(Entries drawn from a collection)
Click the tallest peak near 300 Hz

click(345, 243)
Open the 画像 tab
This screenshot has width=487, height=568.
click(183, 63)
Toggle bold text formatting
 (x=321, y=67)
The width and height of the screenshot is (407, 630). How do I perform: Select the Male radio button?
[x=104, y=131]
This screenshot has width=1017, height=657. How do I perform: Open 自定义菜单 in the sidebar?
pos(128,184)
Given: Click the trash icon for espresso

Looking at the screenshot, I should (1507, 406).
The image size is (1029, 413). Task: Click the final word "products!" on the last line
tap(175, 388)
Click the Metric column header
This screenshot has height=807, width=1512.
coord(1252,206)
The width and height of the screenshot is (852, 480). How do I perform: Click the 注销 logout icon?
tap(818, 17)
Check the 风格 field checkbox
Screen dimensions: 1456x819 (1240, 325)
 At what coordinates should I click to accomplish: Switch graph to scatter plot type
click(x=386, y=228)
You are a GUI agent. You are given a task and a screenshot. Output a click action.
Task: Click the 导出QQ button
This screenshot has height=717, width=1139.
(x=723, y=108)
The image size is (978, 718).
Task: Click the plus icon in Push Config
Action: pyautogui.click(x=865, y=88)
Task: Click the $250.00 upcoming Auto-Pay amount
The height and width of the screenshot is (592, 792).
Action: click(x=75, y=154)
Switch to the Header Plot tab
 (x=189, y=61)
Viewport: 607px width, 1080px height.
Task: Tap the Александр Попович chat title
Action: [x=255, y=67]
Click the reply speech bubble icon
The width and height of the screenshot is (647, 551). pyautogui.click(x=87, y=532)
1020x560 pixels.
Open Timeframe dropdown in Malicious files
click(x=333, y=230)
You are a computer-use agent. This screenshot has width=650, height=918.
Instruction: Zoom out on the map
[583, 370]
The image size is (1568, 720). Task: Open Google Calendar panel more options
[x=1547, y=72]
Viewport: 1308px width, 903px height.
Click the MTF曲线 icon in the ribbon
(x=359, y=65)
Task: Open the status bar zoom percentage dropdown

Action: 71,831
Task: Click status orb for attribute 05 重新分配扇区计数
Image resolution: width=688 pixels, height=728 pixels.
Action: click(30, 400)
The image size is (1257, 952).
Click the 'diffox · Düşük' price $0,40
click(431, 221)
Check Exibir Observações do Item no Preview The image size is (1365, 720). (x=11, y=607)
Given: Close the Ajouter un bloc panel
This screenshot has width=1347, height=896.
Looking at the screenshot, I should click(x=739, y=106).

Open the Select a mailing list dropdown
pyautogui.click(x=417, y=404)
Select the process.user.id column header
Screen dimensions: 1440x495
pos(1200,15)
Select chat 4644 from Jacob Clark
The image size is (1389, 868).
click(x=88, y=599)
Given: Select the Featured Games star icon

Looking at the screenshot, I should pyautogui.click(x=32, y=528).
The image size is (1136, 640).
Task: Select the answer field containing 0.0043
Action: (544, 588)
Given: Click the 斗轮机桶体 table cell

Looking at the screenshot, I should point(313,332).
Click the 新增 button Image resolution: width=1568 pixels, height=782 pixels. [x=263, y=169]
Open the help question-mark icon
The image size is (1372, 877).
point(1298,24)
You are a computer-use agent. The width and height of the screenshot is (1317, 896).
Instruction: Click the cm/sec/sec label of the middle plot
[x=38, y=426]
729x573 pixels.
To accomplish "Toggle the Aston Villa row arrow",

» **What to produce**: Convert every line of the records above into a numbered list, leaving out the blank lines.

» **Response below**:
1. Click the tallest peak near 300 Hz
2. click(345, 243)
3. Open the 画像 tab
4. This screenshot has width=487, height=568.
5. click(183, 63)
6. Toggle bold text formatting
7.  (x=321, y=67)
8. The width and height of the screenshot is (407, 630). How do I perform: Select the Male radio button?
9. [x=104, y=131]
10. This screenshot has width=1017, height=657. How do I perform: Open 自定义菜单 in the sidebar?
11. pos(128,184)
12. Given: Click the trash icon for espresso
13. Looking at the screenshot, I should (1507, 406).
14. The image size is (1029, 413). Task: Click the final word "products!" on the last line
15. tap(175, 388)
16. Click the Metric column header
17. This screenshot has height=807, width=1512.
18. coord(1252,206)
19. The width and height of the screenshot is (852, 480). How do I perform: Click the 注销 logout icon?
20. tap(818, 17)
21. Check the 风格 field checkbox
22. Screen dimensions: 1456x819 (1240, 325)
23.  At what coordinates should I click to accomplish: Switch graph to scatter plot type
24. click(x=386, y=228)
25. You are a GUI agent. You are given a task and a screenshot. Output a click action.
26. Task: Click the 导出QQ button
27. This screenshot has height=717, width=1139.
28. (x=723, y=108)
29. The image size is (978, 718).
30. Task: Click the plus icon in Push Config
31. Action: pyautogui.click(x=865, y=88)
32. Task: Click the $250.00 upcoming Auto-Pay amount
33. The height and width of the screenshot is (592, 792).
34. Action: click(x=75, y=154)
35. Switch to the Header Plot tab
36.  (x=189, y=61)
37. Viewport: 607px width, 1080px height.
38. Task: Tap the Александр Попович chat title
39. Action: [x=255, y=67]
40. Click the reply speech bubble icon
41. The width and height of the screenshot is (647, 551). pyautogui.click(x=87, y=532)
42. 1020x560 pixels.
43. Open Timeframe dropdown in Malicious files
44. click(x=333, y=230)
45. You are a computer-use agent. This screenshot has width=650, height=918.
46. Instruction: Zoom out on the map
47. [583, 370]
48. The image size is (1568, 720). Task: Open Google Calendar panel more options
49. [x=1547, y=72]
50. Viewport: 1308px width, 903px height.
51. Click the MTF曲线 icon in the ribbon
52. (x=359, y=65)
53. Task: Open the status bar zoom percentage dropdown
54. Action: 71,831
55. Task: Click status orb for attribute 05 重新分配扇区计数
56. Image resolution: width=688 pixels, height=728 pixels.
57. Action: click(30, 400)
58. The image size is (1257, 952).
59. Click the 'diffox · Düşük' price $0,40
60. click(431, 221)
61. Check Exibir Observações do Item no Preview The image size is (1365, 720). (x=11, y=607)
62. Given: Close the Ajouter un bloc panel
63. This screenshot has width=1347, height=896.
64. Looking at the screenshot, I should click(x=739, y=106).
65. Open the Select a mailing list dropdown
66. pyautogui.click(x=417, y=404)
67. Select the process.user.id column header
68. Screen dimensions: 1440x495
69. pos(1200,15)
70. Select chat 4644 from Jacob Clark
71. The image size is (1389, 868).
72. click(x=88, y=599)
73. Given: Select the Featured Games star icon
74. Looking at the screenshot, I should pyautogui.click(x=32, y=528).
75. The image size is (1136, 640).
76. Task: Select the answer field containing 0.0043
77. Action: (544, 588)
78. Given: Click the 斗轮机桶体 table cell
79. Looking at the screenshot, I should point(313,332).
80. Click the 新增 button Image resolution: width=1568 pixels, height=782 pixels. [x=263, y=169]
81. Open the help question-mark icon
82. The image size is (1372, 877).
83. point(1298,24)
84. You are a computer-use agent. The width and height of the screenshot is (1317, 896).
85. Instruction: Click the cm/sec/sec label of the middle plot
86. [x=38, y=426]
87. 729x573 pixels.
88. To accomplish "Toggle the Aston Villa row arrow",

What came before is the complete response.